À côté de la RTB, des chaînes privées comme BF1 ou Canal 3, TVA Africa offrent des espaces de débat plus ouverts, accueillant opposants, société civile et experts.
Si leur audience reste majoritairement urbaine, elles participent à l’élargissement de l’espace public et à la diversification des points de vue. Avec plus tard l’arrivée de la TNT et/ou la montée sur les bouquets satellitaires de ces chaînes, leurs audiences se sont prodigieusement élargies, au-delà des populations urbaines.
4. Après l’insurrection : accompagner la Transition sans attiser les tensions
Dans les semaines qui suivent la chute du régime, les médias sont appelés à jouer un rôle délicat : accompagner la Transition tout en évitant l’escalade des tensions. Ainsi, le 22 janvier, le chef de l’État désigné de la Transition, Michel Kafando, rencontre les patrons de presse, pour les féliciter pour le travail accompli pendant l’insurrection populaire et pour les inviter à accompagner le gouvernement. « Heureusement que la presse fait du bon travail et elle doit continuer à le faire en appuyant la Transition car, c’est maintenant que nous entamons la phase principale qui va consister à organiser les différentes échéances qui doivent conduire à l’organisation des élections qui verront l’installation de nouvelles autorités et qui feront du Burkina Faso, un modèle » dira-t-il, dans un compte rendu de Lefaso.net en date du 22 janvier 2015.
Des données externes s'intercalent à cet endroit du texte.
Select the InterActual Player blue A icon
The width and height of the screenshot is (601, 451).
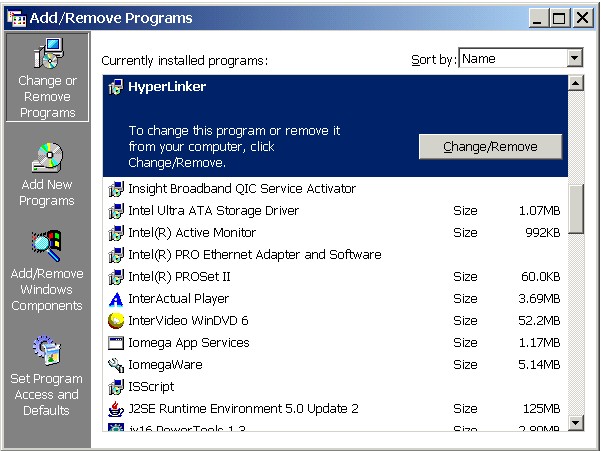click(116, 299)
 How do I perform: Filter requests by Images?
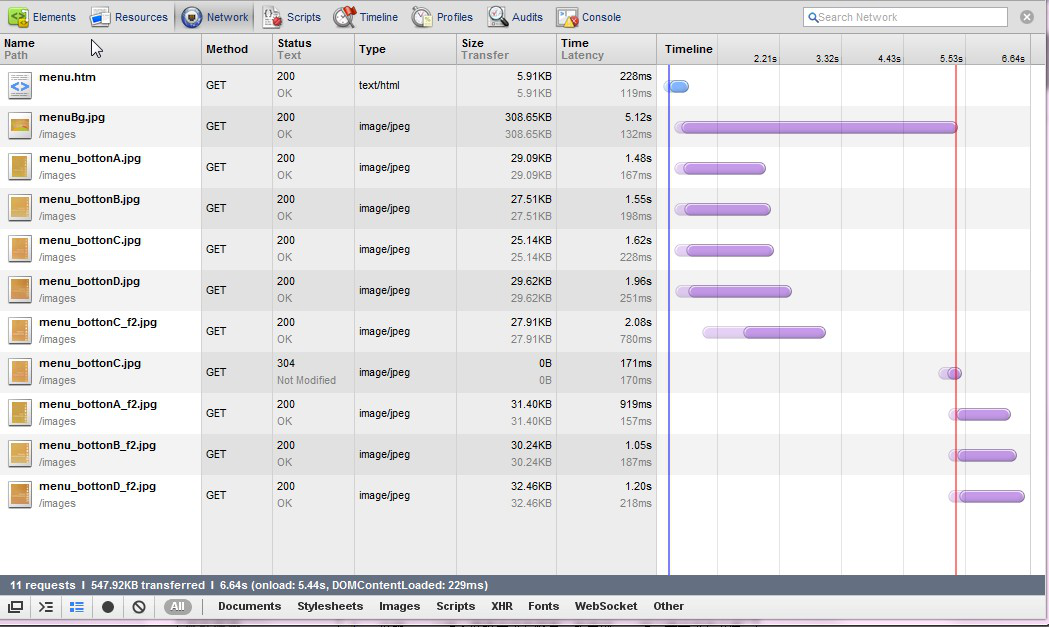click(399, 606)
Nous notons ainsi que les quotidiens ont privilégié les comptes rendus, les radios ont insisté sur la réconciliation nationale, et les télévisions se sont ouvertes progressivement à un pluralisme plus affirmé.
Au lendemain immédiat de l’insurrection populaire, si les positions divergeaint sur la question centrale qui était de savoir s’il faut un civil ou un militaire à la tête de la Transition, une constante est demeuré : la reconnaissance du rôle clé des médias dans la préservation de la paix sociale.
Conclusion
L’insurrection populaire d’octobre 2014 au Burkina Faso fut autant un événement politique qu’un moment médiatique majeur. Qu’il s’agisse de la presse écrite, des radios ou des télévisions, tous ces médias traditionnels ont contribué à éveiller les consciences, structurer le débat public, amplifier la mobilisation et accompagner la Transition.
Mais cette expérience rappelle aussi la responsabilité immense des médias en période de crise.
Ils peuvent être des leviers de libération démocratique, mais aussi des vecteurs de tension s’ils ne sont pas encadrés par une éthique professionnelle solide.
Le cas burkinabè montre enfin que la consolidation démocratique passe nécessairement par des médias libres, pluralistes, responsables et ancrés dans les réalités citoyennes.
Car lorsqu’un peuple se met en mouvement, ce sont souvent les médias qui donnent forme, sens et mémoire à l’histoire en train de s’écrire.